Western Grebes weren’t a lifer for me, I’d seen them before in Wyoming, but this was a much better experience with them so here are some thoughts.  Bird books sort of give the impression that Western Grebes are big birds, and compared to the rest of the Grebes they are I suppose, but their bodies were hardly bigger than the Ruddy Duck they were associating with, and significantly smaller than the other diving ducks around.  When I saw Western Grebes in Wyoming they were not associating with other birds, the opportunity to really get a sense of their relative size was nice.

The birds put on quite a show, actively stretching and feeding and often coming up with fish they appeared as large was six to eight inches or so.  They’re apparently eating well, so I wouldn’t be surprised if they stuck around for the near future.  Discussion on the Carolinabirds listerve has sprung up regarding one of the birds, the left one in the photo below, and whether or not it’s a Clark’s Grebe, a species on the provisional list for the state from a unsubstantiated report off the coast a few years back.

It’s not entirely clear in my photos, but the bird is paler with a much brighter bill, two marks that point tentatively towards Clark’s, but at least suggest the intermediate bird illustrated in the Sibley Guide.  Consensus is that the bird is at most an unidentifiable bird with a few suggestive Clark’s traits, but as mentioned in a Rich Stallcup piece (.pdf) from a Point Reyes publication, “there are troublesome individuals, though, and the careful observer will just have to leave some birds unidentified”.  Fortunately for all involved, one bird is a classic Western so at least we all get to add the species to our state or life list.

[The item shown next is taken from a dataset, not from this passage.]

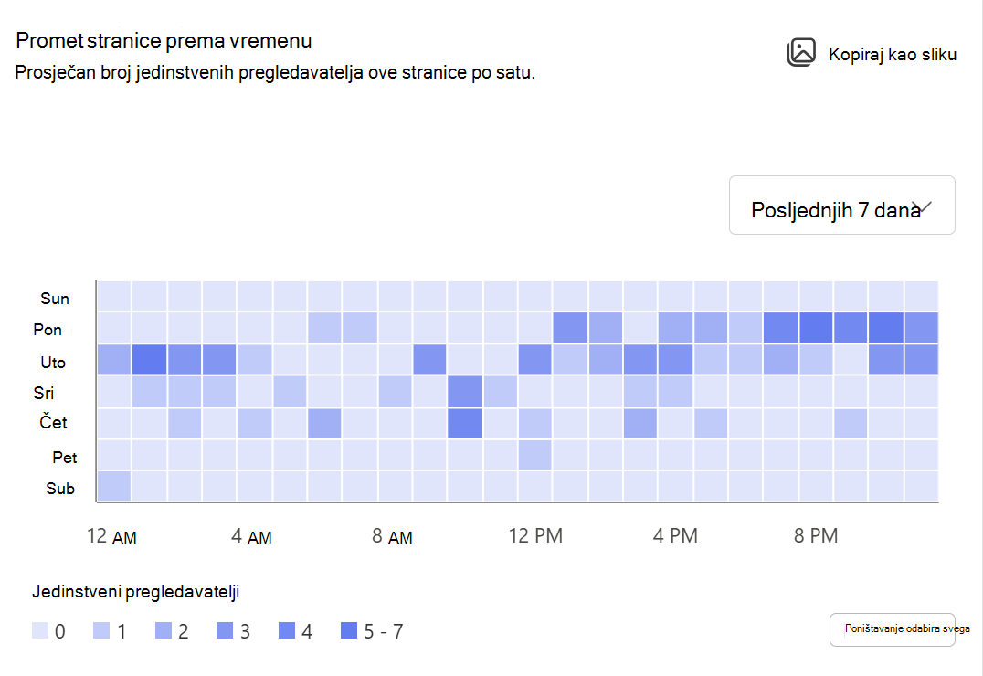Click the Pon row label
The image size is (983, 676).
click(48, 330)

If any western readers with more experience with winter Aechmorphorus grebes have an opinion, I’d love to hear it.  Better photos of the birds are available here from the Carolina Bird Club website.

Also of note, this is not more than a few miles away from where Pacific Loon spent a week last winter, and only a town over from North Carolina’s first Tufted Duck at the beginning of this year.  The Triad (Winston-Salem, Greensboro, High Point) had a really nice run of winter rarities in the last year.  It’s nice to see the trend continue with these really cool birds, and really nice that they stuck around long enough for me to see them!

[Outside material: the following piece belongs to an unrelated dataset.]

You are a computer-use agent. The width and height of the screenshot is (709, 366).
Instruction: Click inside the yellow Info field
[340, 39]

  1. December 14, 2009 10:54 am

    Here in Idaho we get both Western and Clark’s Grebes pretty regularly. The Clark’s Grebes generally have a significant amount of white over and in front of the eye. Just do a Google image search of them and you can see what I am talking about. Your photo does show that one Western has more black that goes lower down the face than the other, but I would still call them both Westerns.

  2. December 14, 2009 11:14 am

    Sweet. Nice birds.

  3. Nate permalink*
    December 14, 2009 11:19 am

    @Robert- That’s definitely the consensus among birders here, especially since the Clark’s like characteristics of the one bird seem to change in different weather and light conditions.

    @Patrick- Thanks, they sure are!

  4. December 14, 2009 4:03 pm

    How likely is it that both species would show up at the same time on the same southeastern lake? Great birds, either way.

  5. Nate permalink*
    December 14, 2009 4:56 pm

    @John- Probably pretty unlikely admittedly. But there is a matching set of Western and Clark’s Grebes on a lake in Missouri right now, so it does happen.

  6. December 15, 2009 12:47 am

    Glad to see the Western Grebes hung around long enough for you to observe them. That’s always a concern for me as well. My lifer Western Grebe was not as long a wait. While birding a sewage lagoon on the south side of Lake Ontario (ticked a lifer Eared Grebe there) a very helpful older birder informed me of a Western Grebe on the north side of the lake. He provided the directions as well. 4 grebe species that cold April day. Some were lucky enough to tick 5 species.


  7. Nate permalink*
    December 15, 2009 9:33 pm

    @Bob- I had a good day last year where I had a four grebe day with Eared, Horned, Pied-billed, and Red-necked. If there was a nearby Red-necked staked out I might have tried for five that day, but alas, there hasn’t been one yet this year.